As the holidays get closer, schedules get busier. There are parties to attend, pageants to go to, rehearsals for Christmas shows, tree lightings, decorations to buy and hang, presents to buy and wrap, food to prepare and all the while, still keeping up with everything else you do.

December 26th will roll around and most people will want to fall over in a heap of exhaustion, but there’s no time. We have to return clothes that don’t fit, clothes that are ugly, buy things that are on sale and get Christmas cards and decorations for next year because they are on sale for 80% off.

Over the next several weeks, people will quietly vent about all that they are doing and will do to friends and family, they will make resolutions in January about slowing down, eating better, working less, checking Facebook and email less, and signing their kids up for less activities. Only to find in February that they can’t wait for summer to hit so they can take a week off and sit around.
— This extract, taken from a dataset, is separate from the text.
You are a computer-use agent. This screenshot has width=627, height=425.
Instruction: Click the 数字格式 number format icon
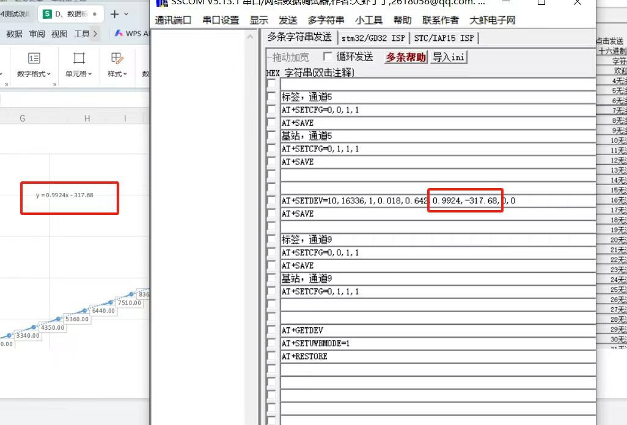(x=34, y=59)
But we all know how summer goes.

In these conversations about pace, tiredness, doing too much, working too much, sleeping too little, an interesting work and concept comes up.

Balance.

Whenever someone says they are tired or doing too much, a friend with good intentions will respond, “You need to get balance in your life.” We talk about work life balance. Balancing schedules, checkbooks, planners, and activities.

If you haven’t figured it out yet, balance is a pipedream.

The next time someone tells you that you need to have more balance in your life, ask him or her what that means or looks like. You’ll get blank stares.

No one seems to know.

Yet, everyone is going for it.

Here’s a better way to think about life, work, kids, money, sleep, food and anything else you try to get balance in.

Every time you say yes to something you say no to something else.

Think about it like this. Whenever you say yes to staying up too late watching TV and eating ice cream you say no to a good night sleep, more sleep and a trimmer waist line.

Whenever you say yes to sign your child up for everyone team and activity you can throw at them, you say no to a sustainable pace, family dinners and overall health.

Whenever you say yes to work late you may say yes to a promotion and more money, but you also say no to family time, relaxing, time with friends and unwinding with a good book.

When you say yes to going into debt, you say no to peace in your life and bank account.

When you say yes to that extra piece of pie over the holidays, you say no to health.

Remember, balance is a pipe dream.

Are all these examples wrong? Not at all. You should eat some good dessert over the holidays. You should sign your kids up for fun things. You should buy nice things you can afford and bless others with nice presents. All of those are great things.

Take a minute though and remember last December, last January and February. What did you feel? Exhaustion, a longing for a break and rest that never came.

Now, the question isn’t should I do these things, it is more about, and what do you want to say yes to and say no to. Because, every time you say yes to something, you say no to something else. Every time.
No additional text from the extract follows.